In this section, we cover the process of upgrading an existing Tapis installation. In general, the process of upgrading a Tapis installation involves all of the same steps described in the Tapis Deployer section, but a careful comparison of the new version of the generated Tapis deployment script directory against the previous version must be done to verify that the changes will work in your environment. At a high level, the process is:
Check out the updated version of Tapis Deployer from the repository.
Check the Deployer CHANGELOG to compare the current version deployed in your site against the newer version. Breaking changes are identified explicitly as are newly required configuration variables.
Run the generate script to generate an updated version of the deployment script directory and compare the difference between this version and the currently deployed version of the deployment script directory. Note and review any differences.
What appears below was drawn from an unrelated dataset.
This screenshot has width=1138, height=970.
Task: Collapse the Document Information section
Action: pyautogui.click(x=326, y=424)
Use the deployment control scripts to start/update the newer versions of the Tapis services in your pre-production environment first. Perform QA in the pre-production environment.
Deploy to production.
Breaking Deployment Changes¶
In this section, we call out some specific types of breaking changes to be aware of. This section does not discuss breaking code changes within the Tapis services themselves, but rather changes within a deployment configuration that could break an existing installation. Also, this list is not meant to be a comprehensive – operators should always review the entire list of changes in the Deployer and Tapis CHANGLOGs.
Vault Storage Type¶
There are two possible storage types for the Vault database – file and Raft. Early versions of Deployer defaulted to using “file” storage for Vault, however, this option proved to be suboptimal for different reasons (e.g., less amenable to automated backups). Newer versions of Deployer use the Raft storage type, and we recommend existing deployments that are using file to change to Raft. However, changing from file to Raft requires a special, manual process to be performed. We outline the steps involved in the Tapis Vault section.
The Tapis Deployer variable to look for is
vault_raft_storage, a boolean, with default value true.
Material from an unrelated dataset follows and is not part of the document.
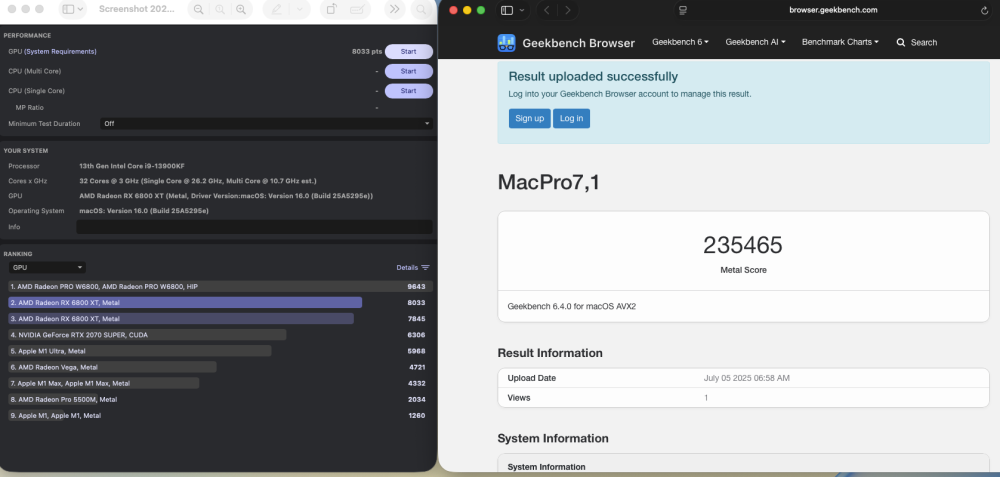Zoom in using the Preview magnifier icon
The image size is (1000, 477).
click(240, 10)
If you need to use the file storage type, be sure to override the default in your host vars.
Attempting to deploy the Tapis Vault with a different storage type could result in secret loss and permanent corruption of the Tapis installation.
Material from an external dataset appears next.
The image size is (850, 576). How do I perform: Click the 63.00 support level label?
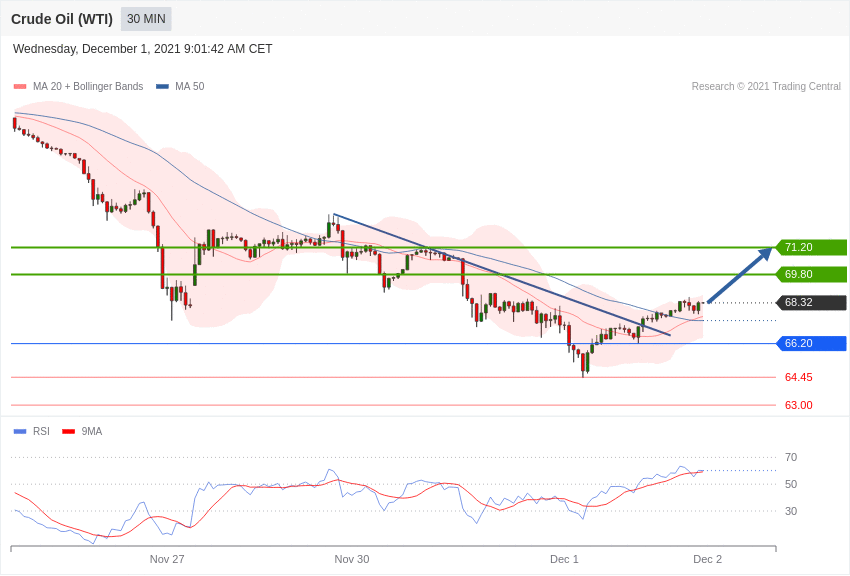(798, 405)
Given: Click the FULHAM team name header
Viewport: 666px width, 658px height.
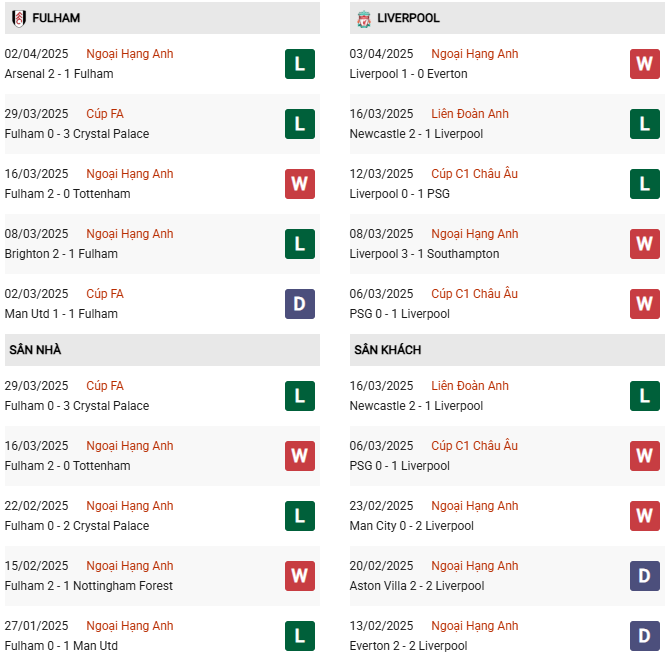Looking at the screenshot, I should tap(56, 18).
Tapis uses Persistent Volument Claims (PVCs) to persist data stored in data bases and message brokers.
Each Tapis service has a set of these PVCs that it uses. You can see the set of PVCs in your deployment
kubectl get pvc NAME STATUS VOLUME CAPACITY ACCESS MODES STORAGECLASS AGE actors-mongo-backup-vol01 Bound pvc-fbb44e18-0256-4d0b-b799-a703b0f477b6 10Gi RWO rbd-new 2d1h actors-mongo-vol01 Bound pvc-d3c224eb-5930-4700-8b8a-5f1ae0f2a921 40Gi RWO rbd-new 2d1h actors-rabbitmq-vol01 Bound pvc-20dc6e04-e2bb-48b6-8647-ee28081eb0c3 20Gi RWO rbd-new 47h apps-postgres-vol01 Bound pvc-f1320b94-6069-41d3-a26a-91a3ebaaed21 20Gi RWO rbd-new 2d1h authenticator-ldap-vol01 Bound pvc-05ae6dbb-e46d-4383-af6b-f1d2726d6529 10Gi RWO rbd-new 5d21h . . .
The output above shows the name of each PVC in the first column, e.g.,
authenticator-ldap-vol01, etc. It is very important to check that the
names of the PVCs specified within the deployment script directory match those within your cluster.
Deploying Tapis services with different PVC names could result in data loss.